真実の真実の10メートル手前

さよなら妖精』の太刀洗万智が主人公のシリーズ2作目。前作、『王とサーカス』は非常に面白かった。今作は短編集。
主人公が記者なので、古典部シリーズや小市民シリーズのように対象が日常の謎ではないのだが、本格推理小説と言われる作品群のように、誰が被害者を殺したのかという殺人事件そのものを解決するわけでもない。その分というわけでもないが、物語の中心は謎解きではなく、どちらかと言うと太刀洗と彼女を取り巻く人物達に力点が置かれて書かれているという印象を受けた。
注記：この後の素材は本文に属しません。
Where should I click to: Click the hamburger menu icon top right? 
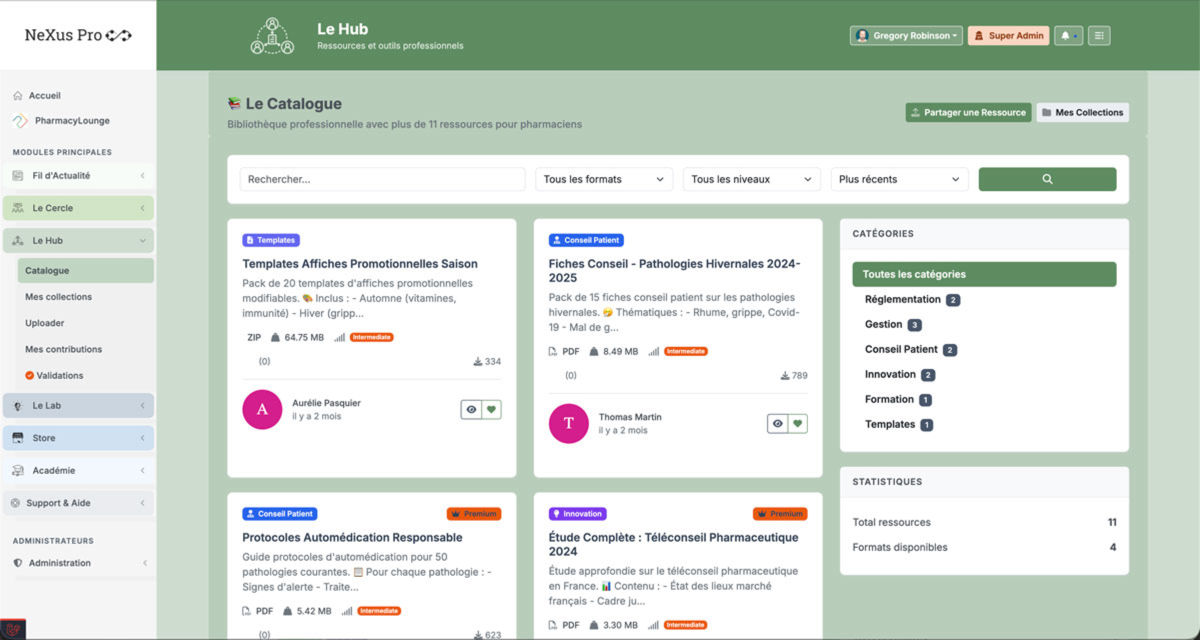[1097, 35]
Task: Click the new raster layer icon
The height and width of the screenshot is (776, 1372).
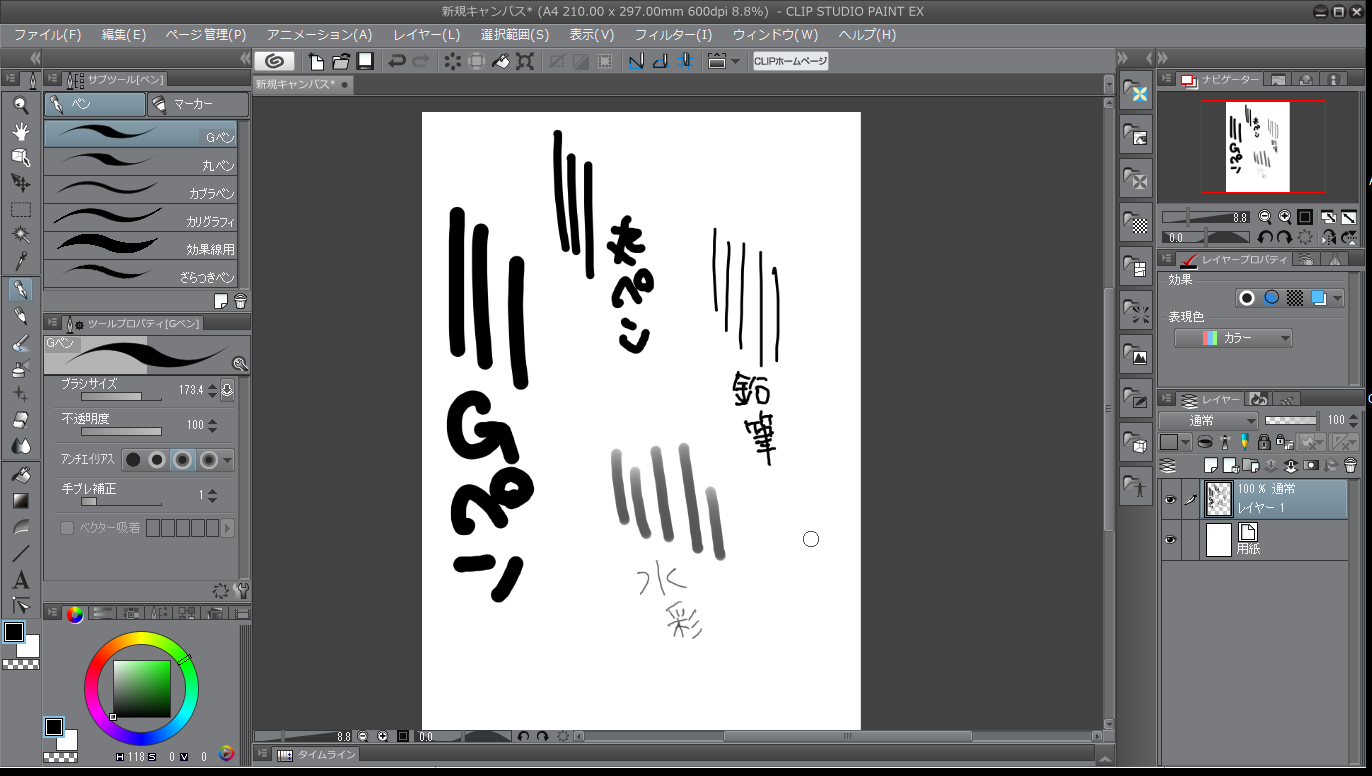Action: [x=1211, y=465]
30年程前に新本格ムーブメントと言うものがあった。その時、「人間が書けていない」という批判があった。なんとなくだが、読後にこのことを思い出した。べつに、この作品が人間を描けていると思ったわけではない。30年前の評論家たちに、この作品を読んでみろと言いたいわけでもない。
ひとつ言えることは、伏線が張り巡らされていて、トリックやロジックがしっかりしてる。加えて物語としても読み応え十分で、登場人物たちもしっかりと描写できている。そんな作品はめったにないわけで、どれかに力を入れるとそれ以外は、弱くなってしまうと言うのは極めて当たり前のことなんじゃないのだろうか。
そんな気がする。
個人的には、「綱渡りの成功例」が好きです。